DATA ENTRIES =>
******

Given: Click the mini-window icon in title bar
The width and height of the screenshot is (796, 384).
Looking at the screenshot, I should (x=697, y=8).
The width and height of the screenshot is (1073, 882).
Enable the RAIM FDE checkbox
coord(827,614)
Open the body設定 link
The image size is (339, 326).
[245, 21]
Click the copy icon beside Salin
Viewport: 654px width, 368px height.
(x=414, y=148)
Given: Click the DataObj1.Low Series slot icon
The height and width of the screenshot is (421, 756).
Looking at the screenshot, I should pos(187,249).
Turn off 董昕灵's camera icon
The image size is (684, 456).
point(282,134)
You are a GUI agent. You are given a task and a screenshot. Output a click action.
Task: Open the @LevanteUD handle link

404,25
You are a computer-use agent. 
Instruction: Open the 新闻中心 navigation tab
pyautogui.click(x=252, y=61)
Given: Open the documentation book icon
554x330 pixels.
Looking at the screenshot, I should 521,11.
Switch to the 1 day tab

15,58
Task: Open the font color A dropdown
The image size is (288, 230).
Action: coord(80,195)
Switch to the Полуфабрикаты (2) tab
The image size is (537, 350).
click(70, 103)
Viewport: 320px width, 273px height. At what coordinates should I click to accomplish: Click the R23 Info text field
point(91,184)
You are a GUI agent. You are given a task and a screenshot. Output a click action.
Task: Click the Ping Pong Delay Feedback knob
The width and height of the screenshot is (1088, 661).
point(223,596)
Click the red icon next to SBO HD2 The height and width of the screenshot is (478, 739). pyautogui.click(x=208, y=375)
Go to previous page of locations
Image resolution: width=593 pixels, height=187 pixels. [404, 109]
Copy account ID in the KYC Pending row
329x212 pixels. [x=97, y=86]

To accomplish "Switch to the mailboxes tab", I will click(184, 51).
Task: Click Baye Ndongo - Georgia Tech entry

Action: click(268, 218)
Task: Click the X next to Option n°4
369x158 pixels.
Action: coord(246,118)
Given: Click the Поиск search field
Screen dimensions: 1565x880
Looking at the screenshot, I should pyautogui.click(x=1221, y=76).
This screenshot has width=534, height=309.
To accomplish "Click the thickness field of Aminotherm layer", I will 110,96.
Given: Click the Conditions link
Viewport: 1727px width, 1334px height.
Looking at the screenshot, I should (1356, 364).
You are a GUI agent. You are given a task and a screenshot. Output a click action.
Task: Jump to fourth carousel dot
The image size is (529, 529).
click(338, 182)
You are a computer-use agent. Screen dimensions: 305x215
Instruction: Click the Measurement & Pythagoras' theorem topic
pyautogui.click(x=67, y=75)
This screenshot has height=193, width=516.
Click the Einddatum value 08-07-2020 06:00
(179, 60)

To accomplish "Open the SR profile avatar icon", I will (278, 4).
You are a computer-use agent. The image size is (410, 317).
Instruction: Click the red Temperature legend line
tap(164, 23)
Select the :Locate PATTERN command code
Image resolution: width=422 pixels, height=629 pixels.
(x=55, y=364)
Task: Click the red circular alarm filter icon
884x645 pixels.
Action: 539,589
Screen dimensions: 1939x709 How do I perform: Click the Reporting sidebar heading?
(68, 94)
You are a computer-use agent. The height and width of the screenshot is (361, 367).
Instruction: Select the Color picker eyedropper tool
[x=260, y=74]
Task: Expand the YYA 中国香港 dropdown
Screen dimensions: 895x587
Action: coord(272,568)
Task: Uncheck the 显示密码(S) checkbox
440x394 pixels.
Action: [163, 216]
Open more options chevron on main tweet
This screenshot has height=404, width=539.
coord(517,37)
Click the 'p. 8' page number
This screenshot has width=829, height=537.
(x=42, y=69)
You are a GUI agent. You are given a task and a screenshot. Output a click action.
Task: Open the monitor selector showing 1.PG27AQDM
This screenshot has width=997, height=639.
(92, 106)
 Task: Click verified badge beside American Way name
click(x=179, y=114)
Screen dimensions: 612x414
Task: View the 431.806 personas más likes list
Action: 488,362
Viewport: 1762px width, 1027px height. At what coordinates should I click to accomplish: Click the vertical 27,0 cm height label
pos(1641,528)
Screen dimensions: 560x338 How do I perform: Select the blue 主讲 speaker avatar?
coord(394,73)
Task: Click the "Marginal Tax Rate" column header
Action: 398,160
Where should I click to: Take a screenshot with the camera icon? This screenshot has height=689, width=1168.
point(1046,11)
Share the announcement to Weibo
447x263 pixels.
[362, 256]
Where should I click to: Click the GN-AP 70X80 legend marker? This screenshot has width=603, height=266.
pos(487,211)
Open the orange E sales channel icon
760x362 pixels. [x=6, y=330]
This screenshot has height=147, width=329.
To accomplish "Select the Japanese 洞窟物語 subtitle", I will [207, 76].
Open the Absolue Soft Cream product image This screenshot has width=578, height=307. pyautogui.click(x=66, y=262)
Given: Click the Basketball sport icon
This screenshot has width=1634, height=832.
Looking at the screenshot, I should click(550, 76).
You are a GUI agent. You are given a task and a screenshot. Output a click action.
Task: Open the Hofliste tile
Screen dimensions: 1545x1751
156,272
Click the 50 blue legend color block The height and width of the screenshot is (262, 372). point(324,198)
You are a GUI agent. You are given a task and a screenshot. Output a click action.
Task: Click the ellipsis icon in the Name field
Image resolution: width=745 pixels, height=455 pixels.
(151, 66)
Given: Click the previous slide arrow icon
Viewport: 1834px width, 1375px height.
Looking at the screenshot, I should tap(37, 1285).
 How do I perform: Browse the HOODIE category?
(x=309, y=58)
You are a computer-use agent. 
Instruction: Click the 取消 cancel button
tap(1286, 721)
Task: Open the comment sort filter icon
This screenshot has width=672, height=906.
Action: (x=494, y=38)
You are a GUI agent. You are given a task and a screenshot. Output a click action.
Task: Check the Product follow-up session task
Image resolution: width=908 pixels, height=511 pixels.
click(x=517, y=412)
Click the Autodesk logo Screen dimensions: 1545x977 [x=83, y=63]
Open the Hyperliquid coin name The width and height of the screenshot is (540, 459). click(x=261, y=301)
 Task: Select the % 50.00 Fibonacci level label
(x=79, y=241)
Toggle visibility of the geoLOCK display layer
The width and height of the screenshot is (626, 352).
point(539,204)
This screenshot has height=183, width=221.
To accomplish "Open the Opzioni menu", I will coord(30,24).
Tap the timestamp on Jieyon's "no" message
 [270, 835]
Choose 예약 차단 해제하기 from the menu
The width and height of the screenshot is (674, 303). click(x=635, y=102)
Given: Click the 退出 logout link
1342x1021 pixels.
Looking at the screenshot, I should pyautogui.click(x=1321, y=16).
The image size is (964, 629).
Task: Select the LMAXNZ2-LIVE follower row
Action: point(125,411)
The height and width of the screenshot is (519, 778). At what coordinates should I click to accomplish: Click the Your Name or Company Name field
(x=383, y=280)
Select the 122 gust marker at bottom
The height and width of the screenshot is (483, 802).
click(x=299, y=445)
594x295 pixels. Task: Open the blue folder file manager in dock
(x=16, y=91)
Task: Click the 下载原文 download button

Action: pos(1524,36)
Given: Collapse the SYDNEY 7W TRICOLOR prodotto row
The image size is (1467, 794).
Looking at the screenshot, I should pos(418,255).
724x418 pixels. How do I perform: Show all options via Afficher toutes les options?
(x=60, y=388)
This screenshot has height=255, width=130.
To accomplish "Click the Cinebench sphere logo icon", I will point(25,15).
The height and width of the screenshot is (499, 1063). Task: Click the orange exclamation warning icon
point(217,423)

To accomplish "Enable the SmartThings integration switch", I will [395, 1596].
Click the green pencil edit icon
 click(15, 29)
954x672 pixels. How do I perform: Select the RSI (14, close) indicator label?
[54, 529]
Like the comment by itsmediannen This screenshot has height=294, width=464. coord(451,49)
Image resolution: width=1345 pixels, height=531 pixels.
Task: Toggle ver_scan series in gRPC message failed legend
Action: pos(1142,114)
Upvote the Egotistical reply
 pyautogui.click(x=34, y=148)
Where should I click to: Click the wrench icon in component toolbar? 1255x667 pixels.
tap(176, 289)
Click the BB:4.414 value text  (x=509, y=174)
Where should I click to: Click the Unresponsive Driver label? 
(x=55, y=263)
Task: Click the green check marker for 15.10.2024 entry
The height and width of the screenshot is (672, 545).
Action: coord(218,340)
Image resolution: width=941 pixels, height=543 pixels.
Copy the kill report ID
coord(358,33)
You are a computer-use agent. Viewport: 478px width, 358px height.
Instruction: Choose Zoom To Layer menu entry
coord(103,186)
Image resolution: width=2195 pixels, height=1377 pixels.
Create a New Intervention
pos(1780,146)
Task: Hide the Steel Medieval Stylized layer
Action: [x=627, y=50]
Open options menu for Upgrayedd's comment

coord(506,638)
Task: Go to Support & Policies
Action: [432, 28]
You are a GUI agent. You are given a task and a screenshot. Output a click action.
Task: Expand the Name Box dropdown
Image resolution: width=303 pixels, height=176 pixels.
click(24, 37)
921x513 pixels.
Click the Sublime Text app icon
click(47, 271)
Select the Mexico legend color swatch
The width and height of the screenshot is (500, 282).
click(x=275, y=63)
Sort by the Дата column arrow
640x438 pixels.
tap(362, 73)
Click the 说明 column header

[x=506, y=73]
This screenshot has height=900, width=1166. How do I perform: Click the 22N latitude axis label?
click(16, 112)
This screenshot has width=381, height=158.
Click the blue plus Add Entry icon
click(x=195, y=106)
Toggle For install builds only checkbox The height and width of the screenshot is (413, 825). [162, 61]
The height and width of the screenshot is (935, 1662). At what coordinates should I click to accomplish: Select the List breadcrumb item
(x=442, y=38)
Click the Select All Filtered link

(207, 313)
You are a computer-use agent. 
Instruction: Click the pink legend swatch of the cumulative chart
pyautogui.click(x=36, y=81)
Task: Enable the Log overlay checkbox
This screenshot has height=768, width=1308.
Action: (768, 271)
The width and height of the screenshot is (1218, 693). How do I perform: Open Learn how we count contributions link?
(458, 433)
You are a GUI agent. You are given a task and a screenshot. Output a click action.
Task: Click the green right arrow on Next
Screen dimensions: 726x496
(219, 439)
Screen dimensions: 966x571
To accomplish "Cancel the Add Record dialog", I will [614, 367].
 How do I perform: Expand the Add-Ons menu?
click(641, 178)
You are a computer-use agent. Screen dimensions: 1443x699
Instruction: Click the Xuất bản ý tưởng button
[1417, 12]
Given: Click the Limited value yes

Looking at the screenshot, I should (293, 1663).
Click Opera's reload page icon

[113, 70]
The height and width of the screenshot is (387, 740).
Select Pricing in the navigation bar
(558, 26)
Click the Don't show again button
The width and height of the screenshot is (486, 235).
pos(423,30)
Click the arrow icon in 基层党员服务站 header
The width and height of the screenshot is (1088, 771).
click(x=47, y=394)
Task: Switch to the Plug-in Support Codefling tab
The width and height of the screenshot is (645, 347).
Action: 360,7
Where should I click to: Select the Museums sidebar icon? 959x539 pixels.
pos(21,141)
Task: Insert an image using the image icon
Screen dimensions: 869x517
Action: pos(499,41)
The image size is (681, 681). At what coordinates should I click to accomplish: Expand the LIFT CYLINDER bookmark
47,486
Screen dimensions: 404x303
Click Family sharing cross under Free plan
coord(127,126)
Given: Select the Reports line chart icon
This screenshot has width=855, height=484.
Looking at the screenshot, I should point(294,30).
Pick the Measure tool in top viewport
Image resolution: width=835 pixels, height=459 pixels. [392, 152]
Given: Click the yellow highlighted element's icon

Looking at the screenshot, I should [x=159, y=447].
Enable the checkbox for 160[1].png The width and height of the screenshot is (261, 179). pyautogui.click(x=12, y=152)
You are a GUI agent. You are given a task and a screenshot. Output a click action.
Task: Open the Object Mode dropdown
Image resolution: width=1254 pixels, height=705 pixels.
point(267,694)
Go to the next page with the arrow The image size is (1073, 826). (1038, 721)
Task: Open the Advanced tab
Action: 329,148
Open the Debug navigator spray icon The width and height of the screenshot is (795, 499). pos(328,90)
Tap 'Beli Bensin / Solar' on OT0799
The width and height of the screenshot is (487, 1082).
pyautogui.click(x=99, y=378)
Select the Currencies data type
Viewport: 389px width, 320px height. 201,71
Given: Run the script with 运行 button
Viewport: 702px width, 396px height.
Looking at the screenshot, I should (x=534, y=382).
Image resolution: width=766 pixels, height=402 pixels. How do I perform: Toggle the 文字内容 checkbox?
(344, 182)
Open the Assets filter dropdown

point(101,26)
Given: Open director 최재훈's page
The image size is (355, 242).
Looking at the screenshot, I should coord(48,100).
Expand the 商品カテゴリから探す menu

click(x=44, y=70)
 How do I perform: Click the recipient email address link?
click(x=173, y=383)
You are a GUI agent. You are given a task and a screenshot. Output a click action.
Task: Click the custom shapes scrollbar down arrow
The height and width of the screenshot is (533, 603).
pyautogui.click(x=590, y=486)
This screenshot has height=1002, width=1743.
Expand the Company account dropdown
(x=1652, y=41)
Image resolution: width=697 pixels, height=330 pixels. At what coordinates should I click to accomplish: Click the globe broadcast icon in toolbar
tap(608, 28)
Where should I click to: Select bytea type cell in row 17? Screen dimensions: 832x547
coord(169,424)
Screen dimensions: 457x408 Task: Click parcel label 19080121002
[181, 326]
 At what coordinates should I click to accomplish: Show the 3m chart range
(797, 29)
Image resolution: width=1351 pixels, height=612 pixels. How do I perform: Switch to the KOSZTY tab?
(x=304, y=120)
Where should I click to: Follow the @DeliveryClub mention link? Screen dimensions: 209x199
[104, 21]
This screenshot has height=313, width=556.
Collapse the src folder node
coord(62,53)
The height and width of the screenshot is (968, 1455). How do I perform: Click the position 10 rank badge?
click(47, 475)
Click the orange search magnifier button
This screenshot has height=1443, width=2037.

******

TASK OBJECTIVE => Express every line of the items, starting at the first line and ending at the line containing "Image resolution: width=593", as a numbered list with blank lines omitted.

ANSWER IN FULL =>
1. Given: Click the mini-window icon in title bar
2. The width and height of the screenshot is (796, 384).
3. Looking at the screenshot, I should (x=697, y=8).
4. The width and height of the screenshot is (1073, 882).
5. Enable the RAIM FDE checkbox
6. coord(827,614)
7. Open the body設定 link
8. The image size is (339, 326).
9. [245, 21]
10. Click the copy icon beside Salin
11. Viewport: 654px width, 368px height.
12. (x=414, y=148)
13. Given: Click the DataObj1.Low Series slot icon
14. The height and width of the screenshot is (421, 756).
15. Looking at the screenshot, I should pos(187,249).
16. Turn off 董昕灵's camera icon
17. The image size is (684, 456).
18. point(282,134)
19. You are a GUI agent. You are given a task and a screenshot. Output a click action.
20. Task: Open the @LevanteUD handle link
21. 404,25
22. You are a computer-use agent. 
23. Instruction: Open the 新闻中心 navigation tab
24. pyautogui.click(x=252, y=61)
25. Given: Open the documentation book icon
26. 554x330 pixels.
27. Looking at the screenshot, I should 521,11.
28. Switch to the 1 day tab
29. 15,58
30. Task: Open the font color A dropdown
31. The image size is (288, 230).
32. Action: coord(80,195)
33. Switch to the Полуфабрикаты (2) tab
34. The image size is (537, 350).
35. click(70, 103)
36. Viewport: 320px width, 273px height. At what coordinates should I click to accomplish: Click the R23 Info text field
37. point(91,184)
38. You are a GUI agent. You are given a task and a screenshot. Output a click action.
39. Task: Click the Ping Pong Delay Feedback knob
40. The width and height of the screenshot is (1088, 661).
41. point(223,596)
42. Click the red icon next to SBO HD2 The height and width of the screenshot is (478, 739). pyautogui.click(x=208, y=375)
43. Go to previous page of locations
44. Image resolution: width=593 pixels, height=187 pixels. [404, 109]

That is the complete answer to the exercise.